Baryonic Feedback across Halo Mass: Impact on the Matter Power Spectrum

TL;DR

This work uses hybrid halo-replacement techniques within IllustrisTNG to quantify how baryonic feedback redistributes matter across halo masses and radii, and how this redistribution suppresses the nonlinear matter power spectrum up to $k\sim30\,h\mathrm{Mpc}^{-1}$. The key finding is that group-scale halos with $\log_{10}(M_{200\mathrm{m}}/h^{-1}M_\odot)\in[13,14]$ dominate the suppression (about $\sim10\%$ locally, contributing ~60% of the total from halos $M_{200\mathrm{m}}\gtrsim 10^{12}\,h^{-1}M_\odot$), while lower- and higher-mass halos contribute only a few percent each. Replacing matter within $\alpha R_{200\mathrm{m}}$ and enforcing mass conservation demonstrates that the total suppression is nearly additive across halo-mass bins, and that the relevant redistribution happens mostly within a few halo radii with additional mass moved to about $1.5\,R_{200\mathrm{m}}$. The results connect to observable weak-lensing signatures (group-galaxy lensing) and SZ measurements, motivating joint modeling via emulators that predict both the matter power spectrum and halo–matter correlations in the presence of baryonic physics for unbiased cosmological inference on nonlinear scales.

Abstract

Upcoming weak-lensing surveys will probe the matter distribution at a few percent level on nonlinear scales ($k>1\,{\rm h\,Mpc}^{-1}$) where baryonic feedback from galaxy formation modifies the clustering of matter. Using the IllustrisTNG hydrodynamical simulations, we quantify the mass and radial dependence of baryonic suppression of the matter power spectrum by selectively replacing halos in the collisionless run with their full-physics counterparts. We find that group-scale halos with $\log M_{\rm 200m}/h^{-1}M_\odot \in[13, 14]$ dominate the suppression, contributing a large fraction of the total reduction in power at $k\sim2-30\,h\,{\rm Mpc}^{-1}$. The suppression is smaller on either side of this mass bin. Correctly reproducing the full suppression of the power spectrum requires accounting for matter redistribution (while enforcing mass conservation) beyond the virial radius of each halo.

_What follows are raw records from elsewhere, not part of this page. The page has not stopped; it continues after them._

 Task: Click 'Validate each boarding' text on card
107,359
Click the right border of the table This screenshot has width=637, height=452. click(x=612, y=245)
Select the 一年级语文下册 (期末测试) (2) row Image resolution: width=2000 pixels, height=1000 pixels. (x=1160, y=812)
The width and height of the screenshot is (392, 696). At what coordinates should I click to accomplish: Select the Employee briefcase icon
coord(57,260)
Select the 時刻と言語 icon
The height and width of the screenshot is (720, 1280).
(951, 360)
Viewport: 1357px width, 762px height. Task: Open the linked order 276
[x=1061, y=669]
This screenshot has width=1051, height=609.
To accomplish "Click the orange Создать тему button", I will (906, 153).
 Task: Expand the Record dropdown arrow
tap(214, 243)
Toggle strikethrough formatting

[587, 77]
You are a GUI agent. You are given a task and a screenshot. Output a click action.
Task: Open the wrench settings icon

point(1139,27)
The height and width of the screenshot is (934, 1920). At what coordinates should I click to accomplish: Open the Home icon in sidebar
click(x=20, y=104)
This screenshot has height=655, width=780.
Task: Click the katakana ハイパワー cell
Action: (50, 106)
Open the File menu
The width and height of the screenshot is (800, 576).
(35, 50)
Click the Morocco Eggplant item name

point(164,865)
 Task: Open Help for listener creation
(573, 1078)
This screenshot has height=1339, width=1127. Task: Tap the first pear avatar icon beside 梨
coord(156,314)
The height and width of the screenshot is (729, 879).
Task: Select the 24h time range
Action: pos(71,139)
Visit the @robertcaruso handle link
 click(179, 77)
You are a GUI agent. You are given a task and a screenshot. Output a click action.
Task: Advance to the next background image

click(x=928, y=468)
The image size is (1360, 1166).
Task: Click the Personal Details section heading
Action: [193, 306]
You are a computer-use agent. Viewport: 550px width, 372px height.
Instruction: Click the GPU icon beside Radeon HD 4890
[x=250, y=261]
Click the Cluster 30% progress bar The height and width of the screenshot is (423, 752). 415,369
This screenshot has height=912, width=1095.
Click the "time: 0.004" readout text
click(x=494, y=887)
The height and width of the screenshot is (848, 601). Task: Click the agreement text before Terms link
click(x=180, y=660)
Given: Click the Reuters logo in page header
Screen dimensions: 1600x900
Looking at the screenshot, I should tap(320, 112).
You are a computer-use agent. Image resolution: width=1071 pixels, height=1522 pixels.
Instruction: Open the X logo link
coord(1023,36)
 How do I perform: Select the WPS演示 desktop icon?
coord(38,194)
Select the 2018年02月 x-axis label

We show that the same group-scale regime produces the most detectable deviations in group-galaxy lensing, making stacked group lensing a powerful observational test of feedback models together with SZ measurements. Our results motivate emulators that jointly predict the matter power spectrum and halo-matter correlations including baryonic effects, enabling unbiased cosmological inference from small scales.

Figures (5)

• Figure 1: The ratio of the full-physics and gravity-only power spectrum $P/P_{\rm{GO}}$ for each non-overlapping one-dex mass bin. The three panels show three different replacement radii, i.e. the radii out to which matter is redistributed due to baryonic feedback. The gray curve is the power spectrum ratio for the case where all halos above $10^{12}h^{-1}M_{\odot}$ are replaced at once. The black curve is the ratio for the power spectrum computed on the entire full-physics simulation.
• Figure 2: Left: The summation of the power spectrum ratio $P/P_{\rm{GO}}$ for two adjacent half-dex halo mass bins compared to the power spectrum computed from joint replacement of the two bins. Right: The same, but for two non-adjacent half-dex bins. The dotted blue curve is the sum of the red and green curves, and the solid orange curve is from the power spectrum computed with both half-dex bins replaced at once. The two curves are nearly identical in both cases, indicating that there are no significant cross-correlations between mass bins
• Figure 3: Left: The mean weak lensing signal profile of baryons for each mass bin, i.e. the sum of the gas, star, and black hole lensing signals. Center: The total lensing profiles for each halo mass bin from the full-physics case with estimated shape noise and sampling error mimicking a DES-like survey, plotted alongside the lensing profiles from the gravity-only simulation. Note that these first two plots are multiplied by $R/R_{\rm{200m}}$ for visual clarity. Right: The residual profile, i.e. the difference between the gravity-only and full-physics weak lensing signals divided by the gravity-only signal for each mass bin.
• Figure 4: The histogram of mass ratios between corresponding halos in the full-physics and gravity-only simulations. Full-physics halos are seen to generally have a slightly lower $M_{\rm{200m}}$ relative to their gravity-only simulation counterparts because baryonic feedback processes eject gas ejected out beyond $R_{\rm{200m}}$.
• Figure 5: $P/P_{\rm{GO}}$ for each non-overlapping one-dex mass bin for three different mass conservation methods. Solid curves correspond to halo-by-halo redistribution of the mass deficit to surrounding gravity-only simulation particles. Dashed curves correspond to halo-by-halo boosting of the replaced full-physics particles. Dotted curves correspond to no mass conservation at all.